:: REQUIRED ACTION ::
Starting with the line containing "Kontakt (687, 2222)" and going on through the line containing "Formel 1 (511, 111)", return the lines of the data below exactly, and only those.

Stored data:
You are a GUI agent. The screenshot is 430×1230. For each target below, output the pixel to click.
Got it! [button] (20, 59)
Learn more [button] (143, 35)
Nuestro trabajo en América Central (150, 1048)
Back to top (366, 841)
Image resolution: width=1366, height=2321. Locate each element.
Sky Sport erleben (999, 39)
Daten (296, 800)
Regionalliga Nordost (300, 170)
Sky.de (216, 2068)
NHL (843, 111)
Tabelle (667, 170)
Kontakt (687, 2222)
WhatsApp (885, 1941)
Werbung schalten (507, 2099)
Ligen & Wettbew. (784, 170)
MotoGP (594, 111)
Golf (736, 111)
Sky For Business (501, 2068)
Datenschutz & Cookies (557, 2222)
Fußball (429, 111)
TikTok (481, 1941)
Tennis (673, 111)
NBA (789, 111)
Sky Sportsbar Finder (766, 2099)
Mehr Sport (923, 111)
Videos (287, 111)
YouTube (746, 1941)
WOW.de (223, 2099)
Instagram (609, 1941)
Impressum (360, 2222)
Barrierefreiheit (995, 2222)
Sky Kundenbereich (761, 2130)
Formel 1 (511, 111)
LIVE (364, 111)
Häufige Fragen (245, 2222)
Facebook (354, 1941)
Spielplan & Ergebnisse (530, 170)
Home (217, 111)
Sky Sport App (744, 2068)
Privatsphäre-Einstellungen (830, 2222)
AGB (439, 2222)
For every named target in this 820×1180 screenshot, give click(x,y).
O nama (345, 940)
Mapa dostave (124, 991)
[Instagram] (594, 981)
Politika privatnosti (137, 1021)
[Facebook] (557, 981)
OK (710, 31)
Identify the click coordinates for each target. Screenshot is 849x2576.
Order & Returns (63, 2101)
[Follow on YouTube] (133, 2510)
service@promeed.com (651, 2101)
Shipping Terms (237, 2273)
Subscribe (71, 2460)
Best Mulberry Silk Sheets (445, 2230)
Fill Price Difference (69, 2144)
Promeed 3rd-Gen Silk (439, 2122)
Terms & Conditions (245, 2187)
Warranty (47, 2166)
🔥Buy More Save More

:: WORKED SOLUTION ::
Kontakt (687, 2222)
WhatsApp (885, 1941)
Werbung schalten (507, 2099)
Ligen & Wettbew. (784, 170)
MotoGP (594, 111)
Golf (736, 111)
Sky For Business (501, 2068)
Datenschutz & Cookies (557, 2222)
Fußball (429, 111)
TikTok (481, 1941)
Tennis (673, 111)
NBA (789, 111)
Sky Sportsbar Finder (766, 2099)
Mehr Sport (923, 111)
Videos (287, 111)
YouTube (746, 1941)
WOW.de (223, 2099)
Instagram (609, 1941)
Impressum (360, 2222)
Barrierefreiheit (995, 2222)
Sky Kundenbereich (761, 2130)
Formel 1 (511, 111)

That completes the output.